(Lines of data)
——
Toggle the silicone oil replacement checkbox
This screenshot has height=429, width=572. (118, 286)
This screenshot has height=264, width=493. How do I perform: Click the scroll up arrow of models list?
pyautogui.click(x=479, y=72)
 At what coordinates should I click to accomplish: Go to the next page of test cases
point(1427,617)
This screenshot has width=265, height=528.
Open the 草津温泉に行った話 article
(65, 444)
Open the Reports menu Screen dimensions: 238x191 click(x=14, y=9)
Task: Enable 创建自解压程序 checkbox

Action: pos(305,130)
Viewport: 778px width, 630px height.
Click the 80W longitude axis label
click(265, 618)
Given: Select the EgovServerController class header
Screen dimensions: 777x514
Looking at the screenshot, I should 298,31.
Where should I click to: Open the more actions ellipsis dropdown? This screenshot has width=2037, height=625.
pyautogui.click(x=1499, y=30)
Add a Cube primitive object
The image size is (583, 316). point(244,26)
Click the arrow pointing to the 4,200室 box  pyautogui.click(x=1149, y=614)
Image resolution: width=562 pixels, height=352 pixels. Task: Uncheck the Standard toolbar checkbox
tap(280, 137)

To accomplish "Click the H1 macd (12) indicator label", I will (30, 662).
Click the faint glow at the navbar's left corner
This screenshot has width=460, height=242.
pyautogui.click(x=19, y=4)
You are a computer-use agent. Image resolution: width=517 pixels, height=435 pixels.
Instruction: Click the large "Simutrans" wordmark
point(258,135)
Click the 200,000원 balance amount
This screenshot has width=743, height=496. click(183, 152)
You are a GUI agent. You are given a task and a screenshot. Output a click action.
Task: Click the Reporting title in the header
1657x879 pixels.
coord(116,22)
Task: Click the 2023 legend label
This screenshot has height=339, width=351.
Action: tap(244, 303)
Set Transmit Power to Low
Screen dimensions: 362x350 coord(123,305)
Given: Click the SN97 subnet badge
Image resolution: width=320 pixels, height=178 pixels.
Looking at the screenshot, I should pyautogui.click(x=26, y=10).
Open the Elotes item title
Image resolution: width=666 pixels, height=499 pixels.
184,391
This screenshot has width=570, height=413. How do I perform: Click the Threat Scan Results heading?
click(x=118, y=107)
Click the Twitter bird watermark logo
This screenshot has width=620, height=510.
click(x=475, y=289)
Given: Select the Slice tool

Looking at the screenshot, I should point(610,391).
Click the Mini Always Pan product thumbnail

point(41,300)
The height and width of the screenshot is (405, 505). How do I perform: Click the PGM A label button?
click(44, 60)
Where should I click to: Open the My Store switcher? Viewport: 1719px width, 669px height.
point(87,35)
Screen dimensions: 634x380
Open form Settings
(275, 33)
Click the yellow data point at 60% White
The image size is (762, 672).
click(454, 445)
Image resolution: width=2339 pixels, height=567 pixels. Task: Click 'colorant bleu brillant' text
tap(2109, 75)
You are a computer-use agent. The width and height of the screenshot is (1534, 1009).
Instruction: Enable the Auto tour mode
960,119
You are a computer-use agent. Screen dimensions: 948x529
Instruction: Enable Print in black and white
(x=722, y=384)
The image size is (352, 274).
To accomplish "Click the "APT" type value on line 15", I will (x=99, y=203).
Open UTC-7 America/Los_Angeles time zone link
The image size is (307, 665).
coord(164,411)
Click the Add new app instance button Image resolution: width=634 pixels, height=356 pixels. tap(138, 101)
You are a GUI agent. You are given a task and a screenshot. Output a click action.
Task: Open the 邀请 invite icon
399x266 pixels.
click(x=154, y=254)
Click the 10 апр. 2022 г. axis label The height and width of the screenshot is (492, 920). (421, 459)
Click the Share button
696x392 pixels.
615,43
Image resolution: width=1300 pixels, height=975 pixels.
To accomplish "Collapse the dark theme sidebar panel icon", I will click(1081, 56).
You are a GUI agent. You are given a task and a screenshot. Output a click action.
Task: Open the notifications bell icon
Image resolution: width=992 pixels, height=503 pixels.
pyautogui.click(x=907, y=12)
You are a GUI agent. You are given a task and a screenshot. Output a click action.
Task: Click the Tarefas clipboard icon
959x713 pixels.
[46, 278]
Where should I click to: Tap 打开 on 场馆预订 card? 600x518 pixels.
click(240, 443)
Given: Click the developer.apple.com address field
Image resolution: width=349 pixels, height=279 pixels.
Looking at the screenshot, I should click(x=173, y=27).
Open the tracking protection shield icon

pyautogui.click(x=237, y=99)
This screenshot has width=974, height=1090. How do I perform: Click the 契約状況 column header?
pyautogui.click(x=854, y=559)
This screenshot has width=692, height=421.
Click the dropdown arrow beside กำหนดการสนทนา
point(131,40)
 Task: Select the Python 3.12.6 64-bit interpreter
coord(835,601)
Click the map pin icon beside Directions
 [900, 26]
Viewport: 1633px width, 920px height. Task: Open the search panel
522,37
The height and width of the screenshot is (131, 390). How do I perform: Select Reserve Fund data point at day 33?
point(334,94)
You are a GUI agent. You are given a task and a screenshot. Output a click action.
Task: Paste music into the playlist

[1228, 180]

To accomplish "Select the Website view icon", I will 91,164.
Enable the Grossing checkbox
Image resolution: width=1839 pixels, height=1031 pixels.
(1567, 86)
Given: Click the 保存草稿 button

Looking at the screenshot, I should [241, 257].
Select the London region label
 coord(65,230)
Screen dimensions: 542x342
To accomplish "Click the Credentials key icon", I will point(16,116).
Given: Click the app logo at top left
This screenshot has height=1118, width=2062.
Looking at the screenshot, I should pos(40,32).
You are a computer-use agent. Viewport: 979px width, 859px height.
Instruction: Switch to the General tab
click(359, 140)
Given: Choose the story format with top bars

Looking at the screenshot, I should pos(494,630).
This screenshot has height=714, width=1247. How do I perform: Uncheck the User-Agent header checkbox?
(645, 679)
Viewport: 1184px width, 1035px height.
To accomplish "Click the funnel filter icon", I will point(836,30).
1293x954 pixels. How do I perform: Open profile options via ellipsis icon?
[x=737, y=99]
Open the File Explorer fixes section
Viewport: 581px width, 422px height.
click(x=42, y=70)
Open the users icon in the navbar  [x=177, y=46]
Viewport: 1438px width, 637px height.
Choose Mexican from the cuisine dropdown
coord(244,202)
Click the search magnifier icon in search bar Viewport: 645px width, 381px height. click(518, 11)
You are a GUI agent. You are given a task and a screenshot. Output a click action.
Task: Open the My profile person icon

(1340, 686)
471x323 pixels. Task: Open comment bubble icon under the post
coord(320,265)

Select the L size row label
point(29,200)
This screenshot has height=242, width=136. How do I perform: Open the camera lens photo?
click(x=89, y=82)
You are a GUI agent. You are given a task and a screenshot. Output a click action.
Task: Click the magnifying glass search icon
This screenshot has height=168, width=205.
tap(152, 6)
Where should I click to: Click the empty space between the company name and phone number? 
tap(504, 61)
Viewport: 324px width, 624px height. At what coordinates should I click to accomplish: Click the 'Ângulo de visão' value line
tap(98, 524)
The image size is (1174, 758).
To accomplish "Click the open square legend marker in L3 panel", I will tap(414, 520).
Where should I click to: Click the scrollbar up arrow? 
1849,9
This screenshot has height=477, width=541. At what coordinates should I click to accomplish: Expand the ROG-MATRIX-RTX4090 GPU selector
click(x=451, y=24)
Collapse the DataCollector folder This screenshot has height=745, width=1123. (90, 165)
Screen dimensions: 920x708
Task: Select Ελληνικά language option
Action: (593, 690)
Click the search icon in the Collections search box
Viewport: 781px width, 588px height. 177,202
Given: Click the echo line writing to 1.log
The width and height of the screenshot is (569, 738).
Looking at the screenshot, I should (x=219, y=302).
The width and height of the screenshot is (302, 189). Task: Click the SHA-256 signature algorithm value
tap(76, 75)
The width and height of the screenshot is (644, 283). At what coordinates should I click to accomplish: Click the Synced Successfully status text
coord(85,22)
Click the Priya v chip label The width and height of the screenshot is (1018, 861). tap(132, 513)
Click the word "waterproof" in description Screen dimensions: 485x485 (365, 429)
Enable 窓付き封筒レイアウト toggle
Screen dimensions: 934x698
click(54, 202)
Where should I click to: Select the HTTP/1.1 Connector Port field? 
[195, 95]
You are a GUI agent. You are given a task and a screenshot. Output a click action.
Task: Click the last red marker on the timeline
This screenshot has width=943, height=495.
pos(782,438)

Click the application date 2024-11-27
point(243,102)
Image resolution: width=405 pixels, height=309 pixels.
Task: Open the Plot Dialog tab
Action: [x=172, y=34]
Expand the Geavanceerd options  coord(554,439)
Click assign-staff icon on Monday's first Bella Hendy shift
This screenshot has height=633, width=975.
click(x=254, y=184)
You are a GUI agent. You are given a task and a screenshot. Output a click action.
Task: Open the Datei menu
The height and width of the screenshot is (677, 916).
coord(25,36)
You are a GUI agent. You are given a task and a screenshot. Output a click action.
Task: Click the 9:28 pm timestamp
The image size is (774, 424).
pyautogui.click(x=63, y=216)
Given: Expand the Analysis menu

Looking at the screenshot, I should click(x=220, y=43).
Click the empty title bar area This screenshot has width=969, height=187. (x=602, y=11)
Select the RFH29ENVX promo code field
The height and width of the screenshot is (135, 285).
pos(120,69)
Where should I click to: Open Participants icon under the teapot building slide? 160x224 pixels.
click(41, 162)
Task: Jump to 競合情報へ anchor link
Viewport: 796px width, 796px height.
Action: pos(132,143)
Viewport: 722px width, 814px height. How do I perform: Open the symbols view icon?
——
Instructions for the task:
Reproduce the lines of the listing verbatim, from its first line through the line that contains "Looking at the screenshot, I should 298,31.", including both of those lines.

Exercise output:
Toggle the silicone oil replacement checkbox
This screenshot has height=429, width=572. (118, 286)
This screenshot has height=264, width=493. How do I perform: Click the scroll up arrow of models list?
pyautogui.click(x=479, y=72)
 At what coordinates should I click to accomplish: Go to the next page of test cases
point(1427,617)
This screenshot has width=265, height=528.
Open the 草津温泉に行った話 article
(65, 444)
Open the Reports menu Screen dimensions: 238x191 click(x=14, y=9)
Task: Enable 创建自解压程序 checkbox

Action: pos(305,130)
Viewport: 778px width, 630px height.
Click the 80W longitude axis label
click(265, 618)
Given: Select the EgovServerController class header
Screen dimensions: 777x514
Looking at the screenshot, I should 298,31.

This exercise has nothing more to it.